## SHORT PROBLEM:
Please retype the stretch of data from the line containing "Enable the select-all" through the line containing "Click the 87", both lines included, reproducing each line exactly.

Dataset items:
———

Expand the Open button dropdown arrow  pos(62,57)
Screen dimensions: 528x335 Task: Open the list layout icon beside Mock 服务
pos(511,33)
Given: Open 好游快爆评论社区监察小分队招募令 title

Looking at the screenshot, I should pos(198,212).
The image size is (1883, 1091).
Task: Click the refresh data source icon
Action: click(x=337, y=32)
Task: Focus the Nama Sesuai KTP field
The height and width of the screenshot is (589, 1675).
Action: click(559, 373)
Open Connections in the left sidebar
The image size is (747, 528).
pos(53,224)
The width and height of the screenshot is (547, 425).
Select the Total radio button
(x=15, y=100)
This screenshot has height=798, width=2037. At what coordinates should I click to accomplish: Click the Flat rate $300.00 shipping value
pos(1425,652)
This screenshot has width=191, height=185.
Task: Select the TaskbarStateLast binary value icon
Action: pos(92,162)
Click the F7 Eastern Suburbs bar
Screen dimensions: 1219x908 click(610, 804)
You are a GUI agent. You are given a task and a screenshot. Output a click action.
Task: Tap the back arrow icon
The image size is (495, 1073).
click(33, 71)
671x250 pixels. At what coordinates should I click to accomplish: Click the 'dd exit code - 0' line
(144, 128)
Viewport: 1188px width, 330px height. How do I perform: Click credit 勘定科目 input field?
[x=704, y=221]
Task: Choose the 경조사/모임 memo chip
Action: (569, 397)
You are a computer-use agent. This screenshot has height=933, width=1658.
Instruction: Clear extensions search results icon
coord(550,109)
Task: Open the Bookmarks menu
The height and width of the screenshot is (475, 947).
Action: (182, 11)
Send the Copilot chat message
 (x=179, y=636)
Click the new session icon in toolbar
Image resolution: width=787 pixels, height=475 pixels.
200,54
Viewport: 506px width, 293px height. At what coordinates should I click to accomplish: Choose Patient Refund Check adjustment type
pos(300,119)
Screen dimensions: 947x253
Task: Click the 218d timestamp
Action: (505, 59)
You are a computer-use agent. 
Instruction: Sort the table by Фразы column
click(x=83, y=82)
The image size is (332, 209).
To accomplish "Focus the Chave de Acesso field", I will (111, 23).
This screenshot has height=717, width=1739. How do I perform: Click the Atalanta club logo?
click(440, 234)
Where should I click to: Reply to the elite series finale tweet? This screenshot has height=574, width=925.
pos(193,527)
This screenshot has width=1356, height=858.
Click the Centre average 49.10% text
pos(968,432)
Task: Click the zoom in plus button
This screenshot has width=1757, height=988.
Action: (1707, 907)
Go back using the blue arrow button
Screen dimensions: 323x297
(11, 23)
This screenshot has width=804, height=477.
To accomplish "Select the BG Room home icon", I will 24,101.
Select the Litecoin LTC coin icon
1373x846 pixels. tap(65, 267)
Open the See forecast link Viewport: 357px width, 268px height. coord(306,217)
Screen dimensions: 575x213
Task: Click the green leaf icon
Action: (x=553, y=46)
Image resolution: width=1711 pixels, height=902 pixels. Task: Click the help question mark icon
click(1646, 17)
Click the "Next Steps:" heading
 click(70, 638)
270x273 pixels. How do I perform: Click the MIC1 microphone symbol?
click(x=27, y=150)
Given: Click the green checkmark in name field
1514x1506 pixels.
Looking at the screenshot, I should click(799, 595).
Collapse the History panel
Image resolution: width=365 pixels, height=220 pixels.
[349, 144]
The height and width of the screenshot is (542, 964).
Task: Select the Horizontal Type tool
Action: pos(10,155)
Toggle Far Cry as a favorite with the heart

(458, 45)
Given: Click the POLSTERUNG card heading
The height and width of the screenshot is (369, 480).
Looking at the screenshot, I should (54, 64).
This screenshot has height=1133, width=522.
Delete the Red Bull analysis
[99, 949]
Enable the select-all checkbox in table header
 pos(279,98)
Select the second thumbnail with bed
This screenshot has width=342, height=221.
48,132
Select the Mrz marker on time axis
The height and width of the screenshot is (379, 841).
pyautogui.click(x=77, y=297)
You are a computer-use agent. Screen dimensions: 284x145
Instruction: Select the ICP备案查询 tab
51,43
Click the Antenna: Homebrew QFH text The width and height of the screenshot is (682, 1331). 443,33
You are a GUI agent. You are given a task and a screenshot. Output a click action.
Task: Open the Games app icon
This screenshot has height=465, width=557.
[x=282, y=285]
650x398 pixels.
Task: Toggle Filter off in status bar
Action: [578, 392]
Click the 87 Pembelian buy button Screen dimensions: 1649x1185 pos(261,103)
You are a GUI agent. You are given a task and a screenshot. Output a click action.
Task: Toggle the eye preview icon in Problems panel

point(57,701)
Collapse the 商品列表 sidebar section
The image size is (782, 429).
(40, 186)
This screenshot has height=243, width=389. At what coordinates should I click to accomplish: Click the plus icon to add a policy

———

## EXPECTED ANSWER:
Enable the select-all checkbox in table header
 pos(279,98)
Select the second thumbnail with bed
This screenshot has width=342, height=221.
48,132
Select the Mrz marker on time axis
The height and width of the screenshot is (379, 841).
pyautogui.click(x=77, y=297)
You are a computer-use agent. Screen dimensions: 284x145
Instruction: Select the ICP备案查询 tab
51,43
Click the Antenna: Homebrew QFH text The width and height of the screenshot is (682, 1331). 443,33
You are a GUI agent. You are given a task and a screenshot. Output a click action.
Task: Open the Games app icon
This screenshot has height=465, width=557.
[x=282, y=285]
650x398 pixels.
Task: Toggle Filter off in status bar
Action: [578, 392]
Click the 87 Pembelian buy button Screen dimensions: 1649x1185 pos(261,103)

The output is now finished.